I drove to the Skagit River flats last weekend. The area had flooded and I heard that the bald eagles were congregating in trees on high ground. It was a grey day, drizzly and dark. The reports were true. We found 15 eagles in a tree, and as soon as we stepped out of the car, we saw why. Voles swam in the flooded fields, scurried under the car, hid in the tall grass. A few drowned voles lay on their sides in the water. It was a buffet for eagles, and they acted showed no interest in further dining.
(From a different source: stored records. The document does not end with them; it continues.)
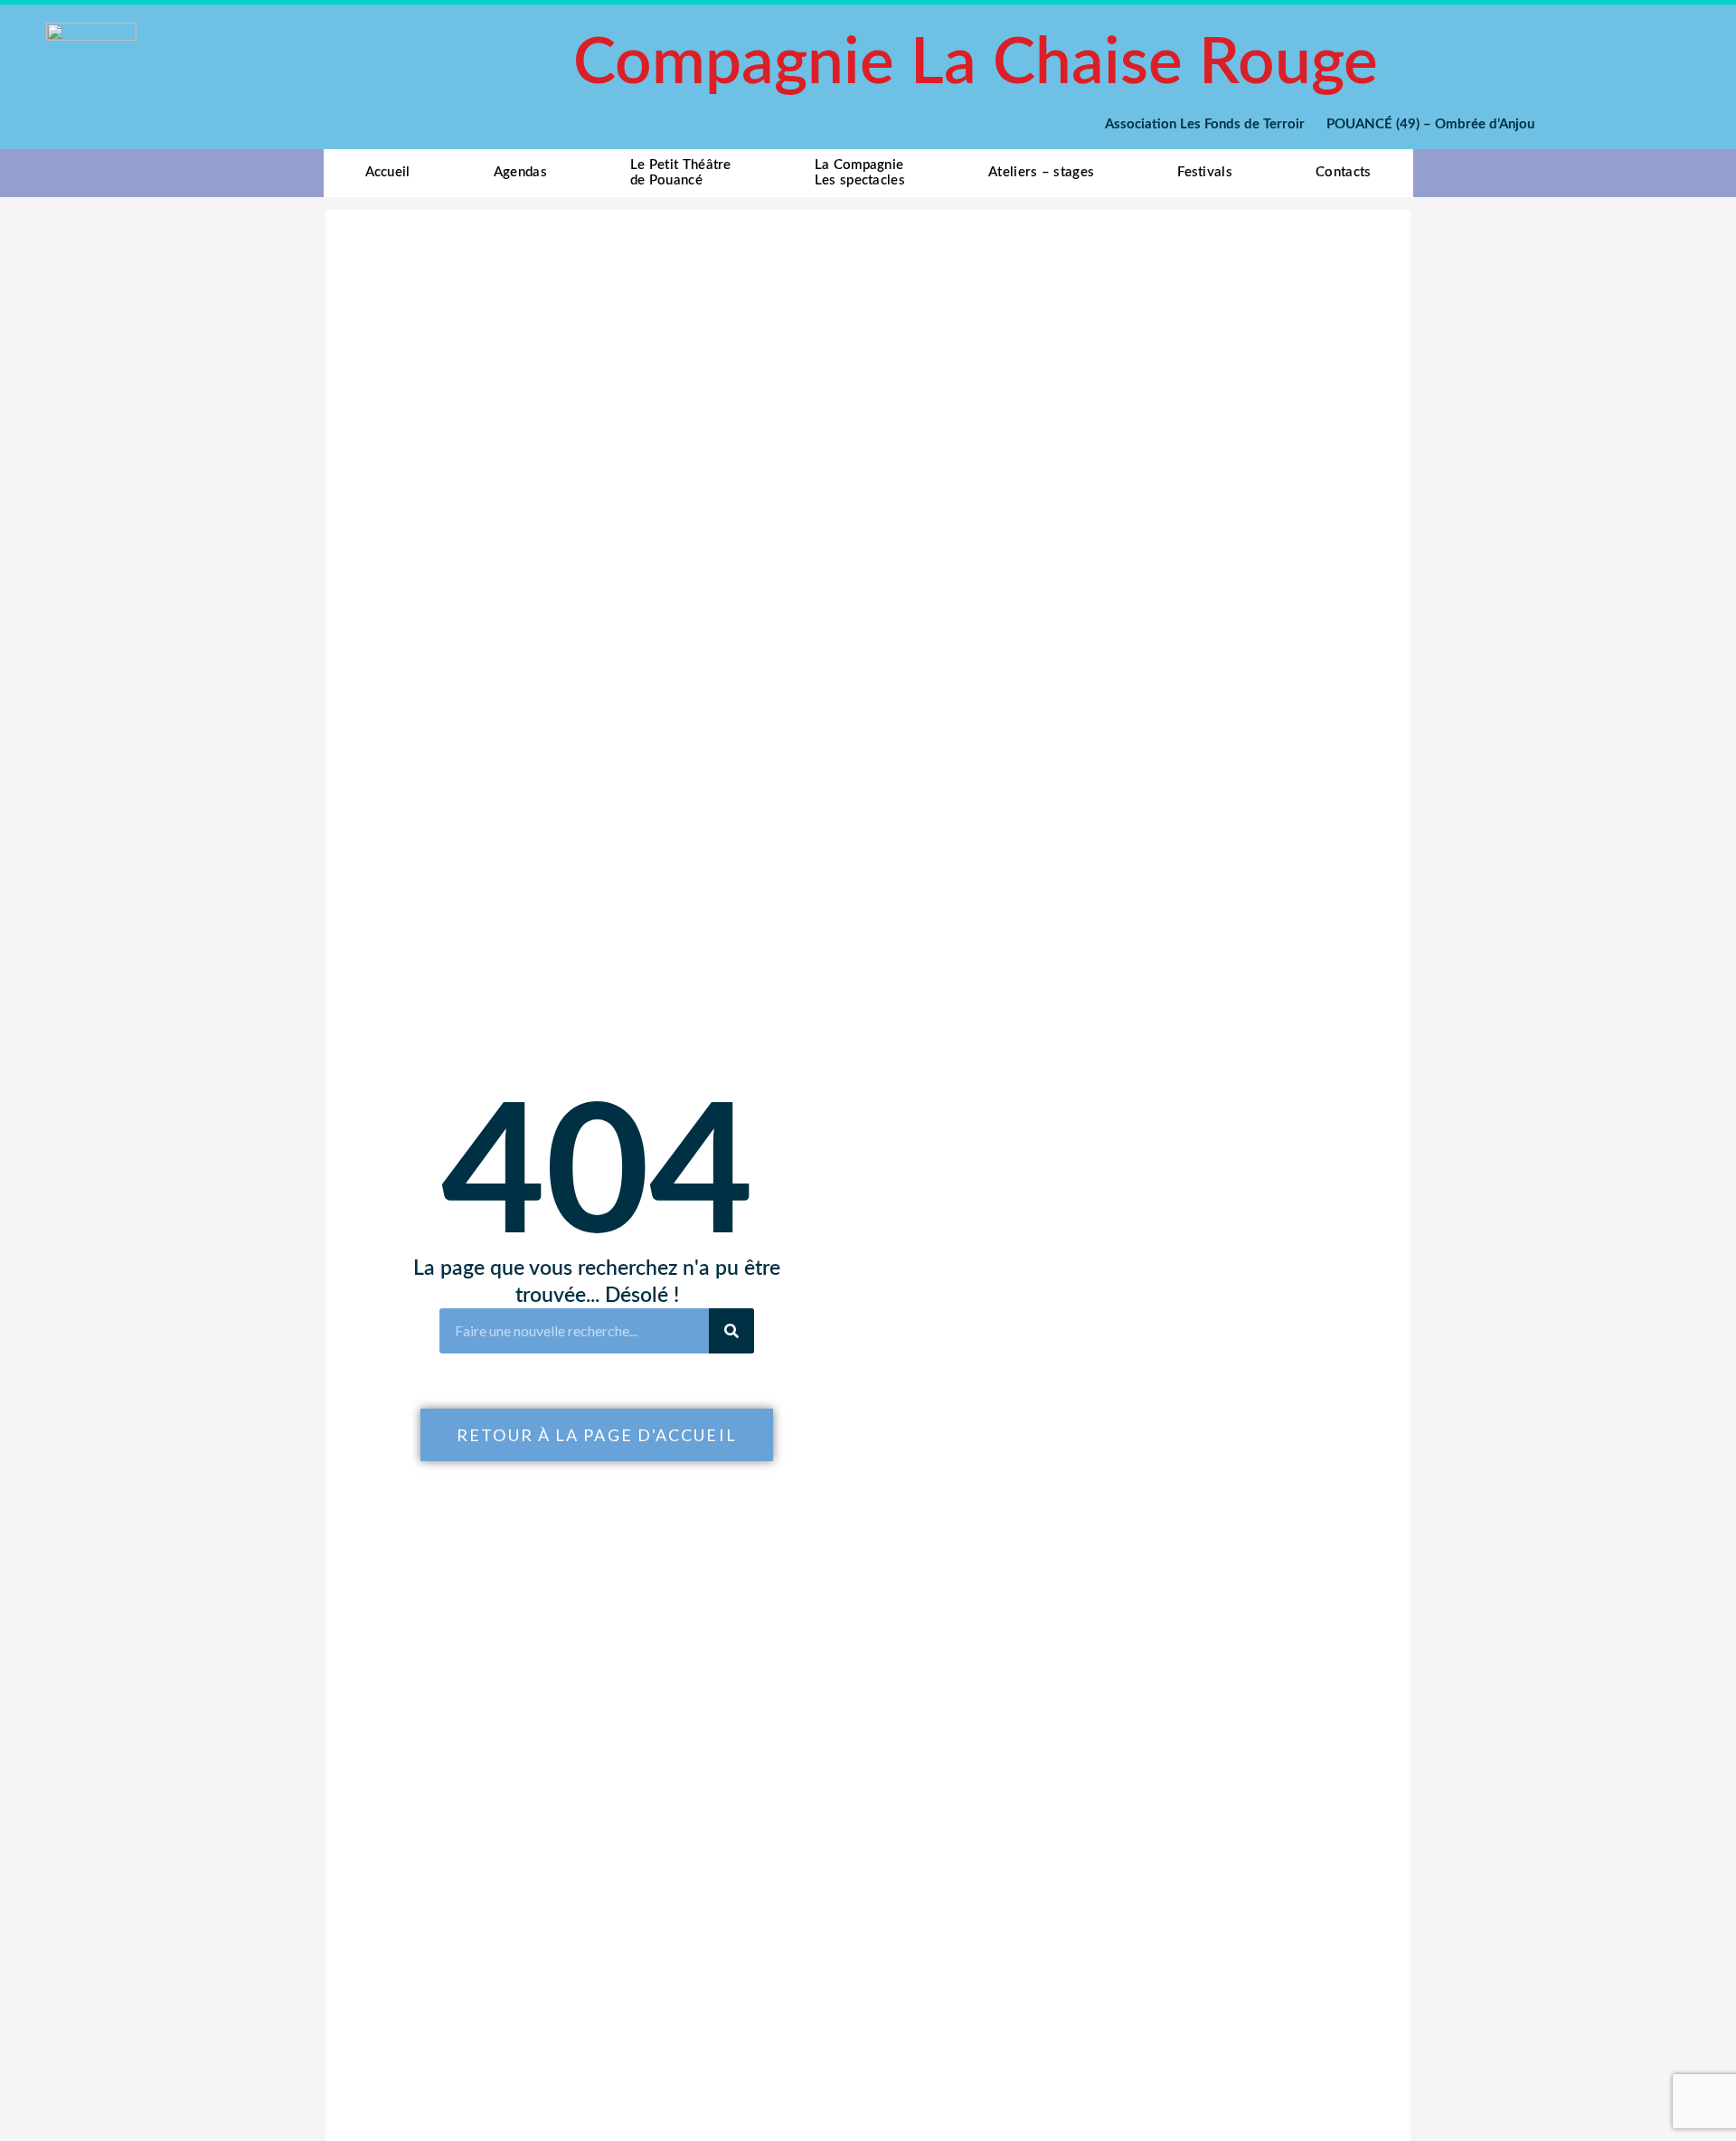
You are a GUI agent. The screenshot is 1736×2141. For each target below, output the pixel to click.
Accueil (387, 172)
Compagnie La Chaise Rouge (975, 64)
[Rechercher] (731, 1330)
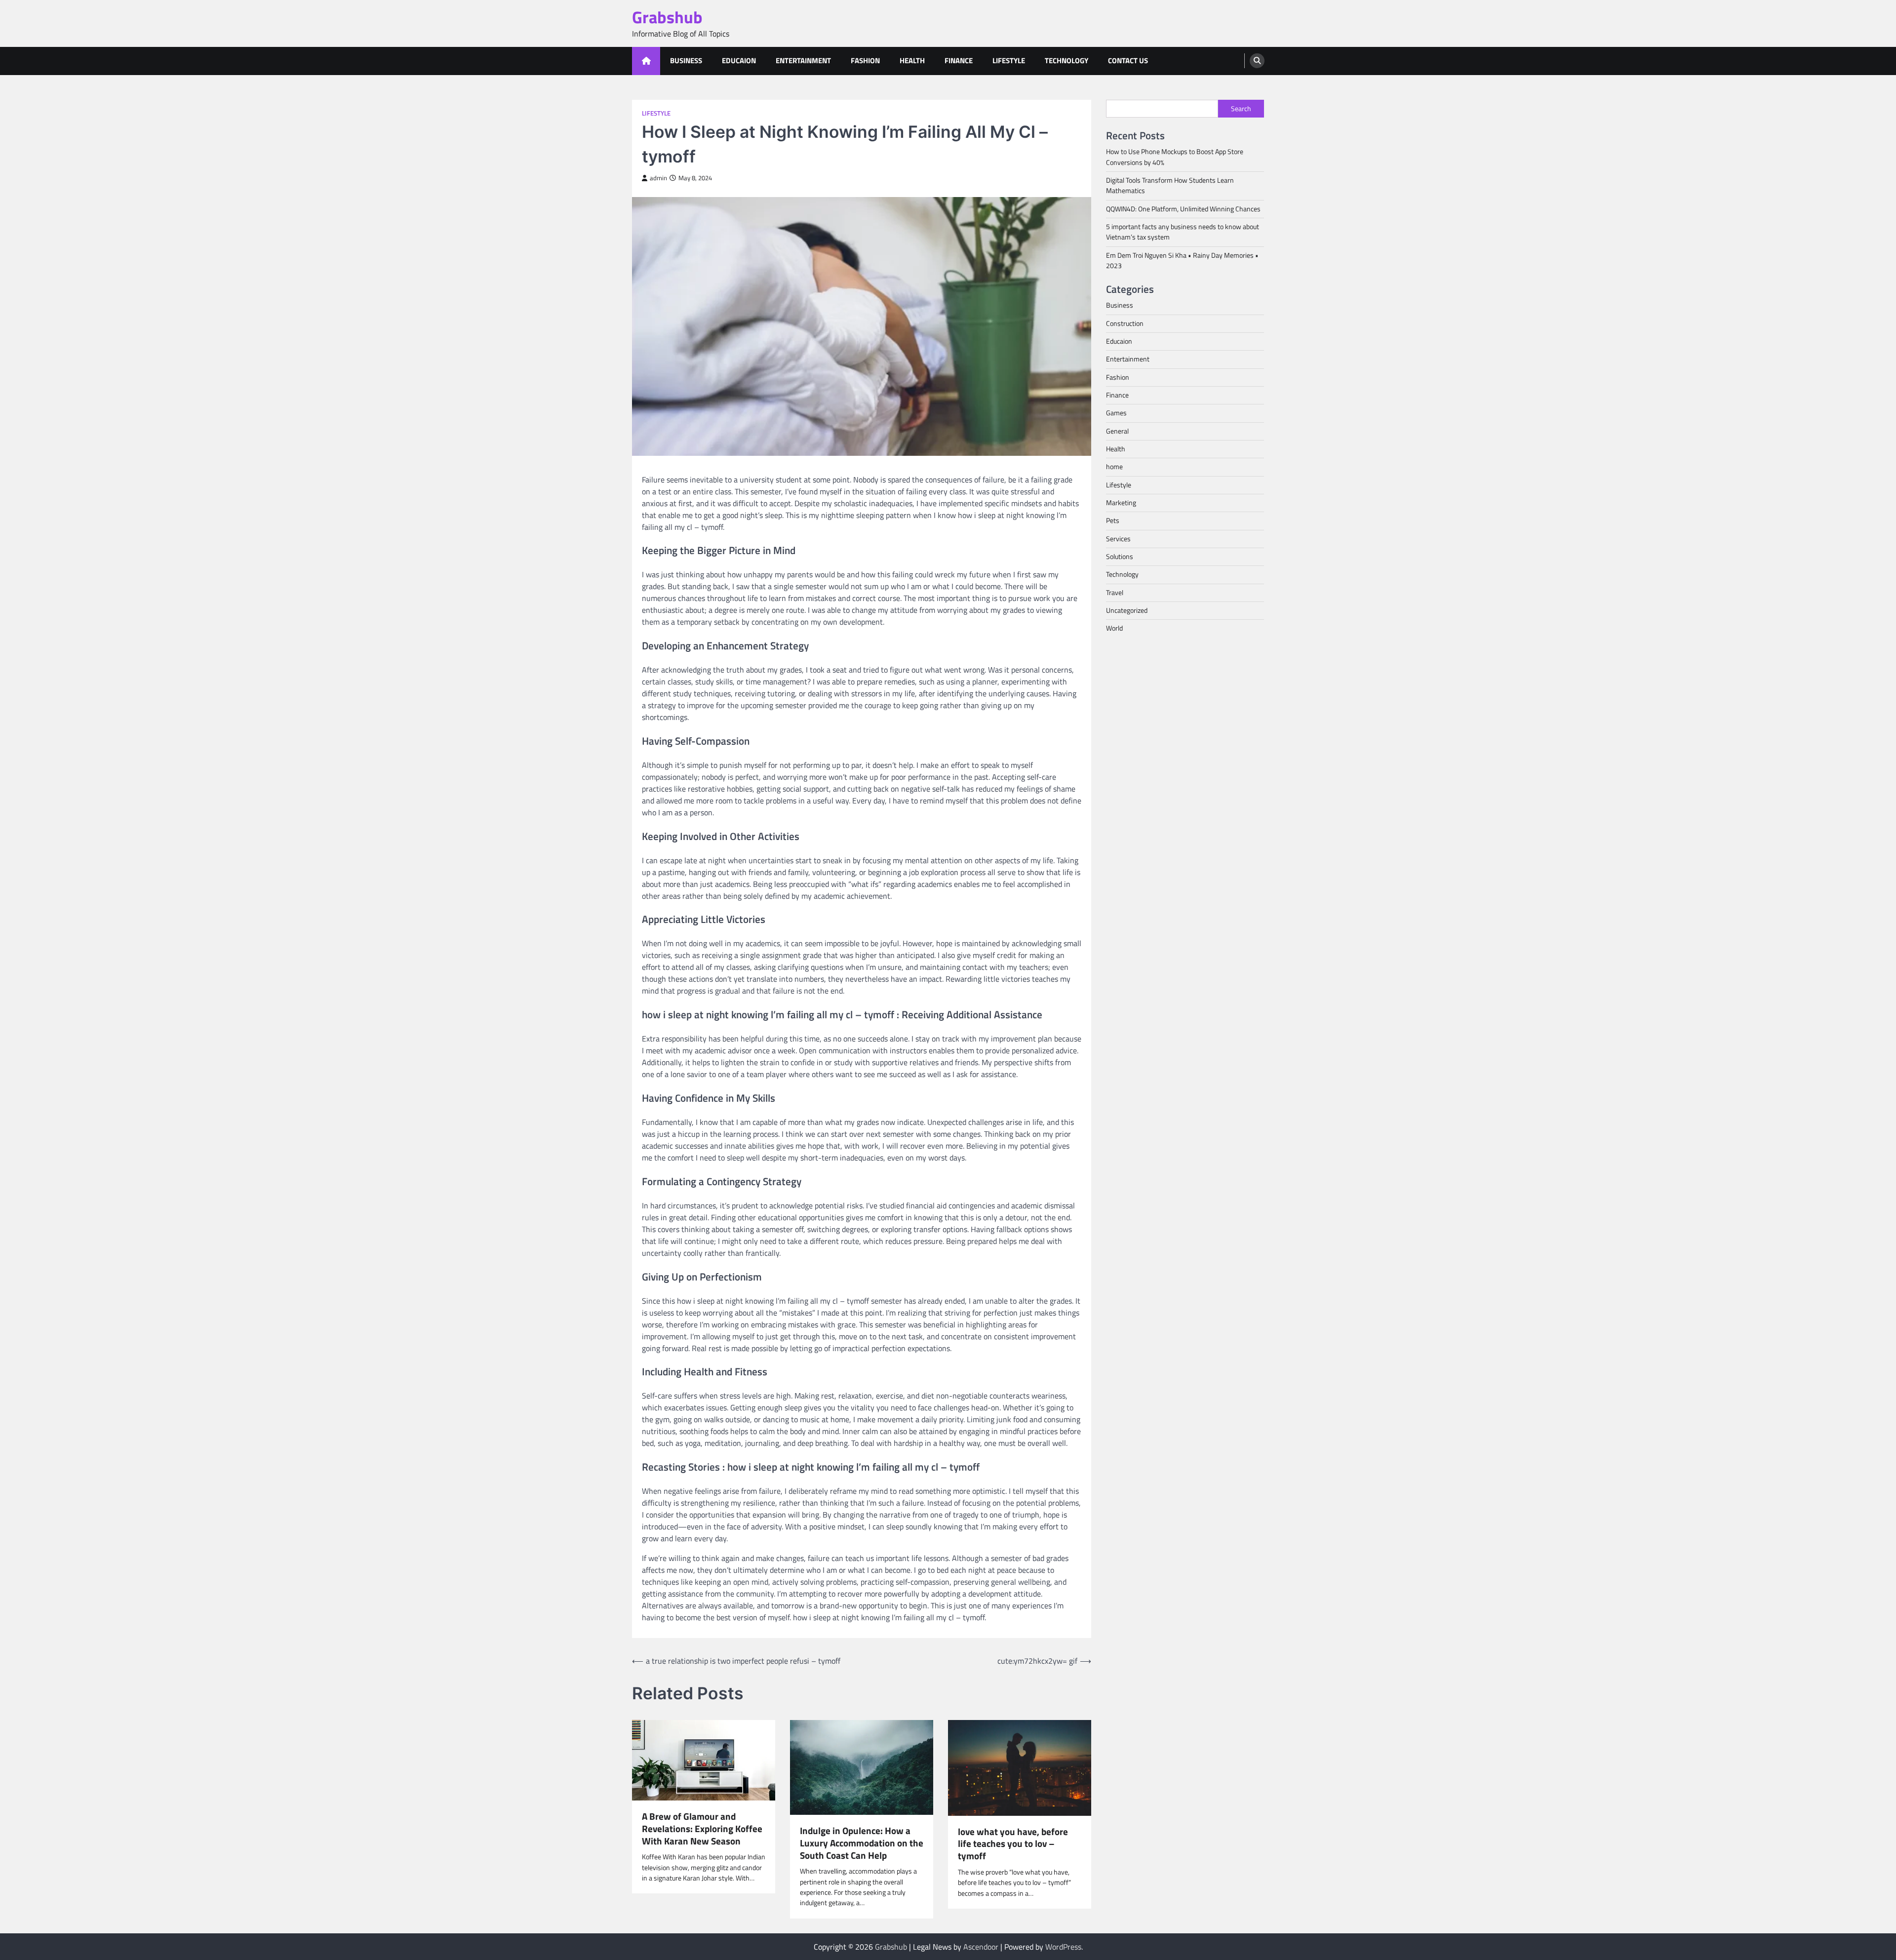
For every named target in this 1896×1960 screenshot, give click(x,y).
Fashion (865, 60)
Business (686, 60)
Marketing (1121, 502)
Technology (1066, 60)
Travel (1114, 592)
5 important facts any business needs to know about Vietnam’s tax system (1182, 231)
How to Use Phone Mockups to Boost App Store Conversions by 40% (1174, 156)
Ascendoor (980, 1947)
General (1117, 430)
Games (1116, 412)
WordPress (1063, 1947)
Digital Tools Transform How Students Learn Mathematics (1170, 185)
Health (912, 60)
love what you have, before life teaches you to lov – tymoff (1013, 1844)
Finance (959, 60)
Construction (1125, 323)
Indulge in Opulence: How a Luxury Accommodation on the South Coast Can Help (861, 1843)
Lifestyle (1008, 60)
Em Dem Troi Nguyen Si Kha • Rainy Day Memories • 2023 (1182, 260)
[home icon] (646, 61)
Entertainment (803, 60)
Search (1241, 108)
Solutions (1119, 556)
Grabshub (667, 17)
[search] (1257, 60)
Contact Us (1128, 60)
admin (658, 178)
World (1114, 628)
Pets (1112, 520)
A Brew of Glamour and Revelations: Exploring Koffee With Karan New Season (702, 1828)
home (1114, 466)
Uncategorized (1126, 610)
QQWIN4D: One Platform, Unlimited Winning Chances (1183, 208)
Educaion (739, 60)
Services (1118, 538)
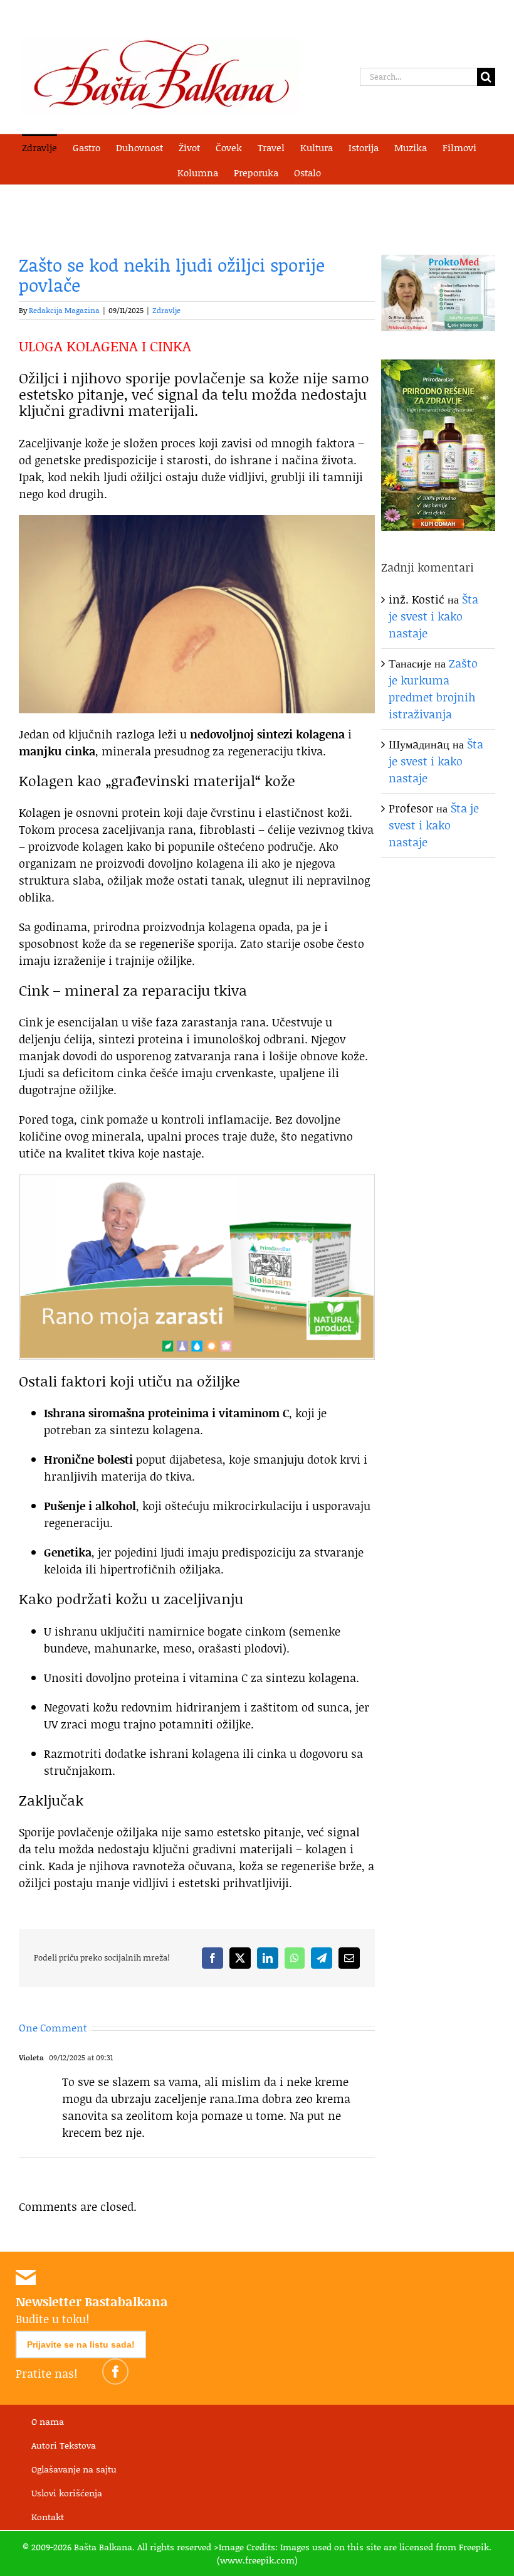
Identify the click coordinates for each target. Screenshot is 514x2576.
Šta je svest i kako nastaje (433, 616)
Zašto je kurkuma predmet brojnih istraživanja (433, 688)
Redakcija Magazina (64, 310)
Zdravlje (166, 310)
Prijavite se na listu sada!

I never touched a camera. Exposing for the black backlit eagles would have pegged the histogram to the right, blowing out the sky. Without light, natural or artificial, there is no shot. Sometimes the experience is enough.
Back in Bangkok to my favorite hotel and amazing street food. The cooks, toiling above a coal fired wok, go easy on the spice when they see a Western face unless you plead for more. For me Bangkok is an ideal Asian city for a traveler where one can explore the exotic or take refuge in a familiar hotel indistinguishable from home.
November 12, 2008
I’ve photographed tigers in India for decades, but we had amazing luck at Bandhavgharh National Park in the center of the country. Seven different individuals permitted us to capture them in a variety of backgrounds and occasionally in excellent light. We could see and hear the reason the park supports so many tigers. We saw Chital aka Spotted Deer, sambar, and a barking deer every day. Langeur monkeys act as sentinels; we watch them to see if there is a tiger in the area. This is a modern day Jungle Book.
November 4, 2008
I’m midway through a trip to India with friends and we are all sick with food poisoning. I never get sick from street food, even here, but we were felled by cuisine in a five star restaurant.
The Pushkar Camel Festival was fun, as usual, a riot of noise, dust, heat, and chaotic activity. Just seeing a line of camels cresting the dunes evokes centuries of commerce at this Indian crossroads. The photographic opportunities were limitless.
I was interviewed by The World on NPR at the Fair and tried to convey the bustle and delightful strangeness of the scene.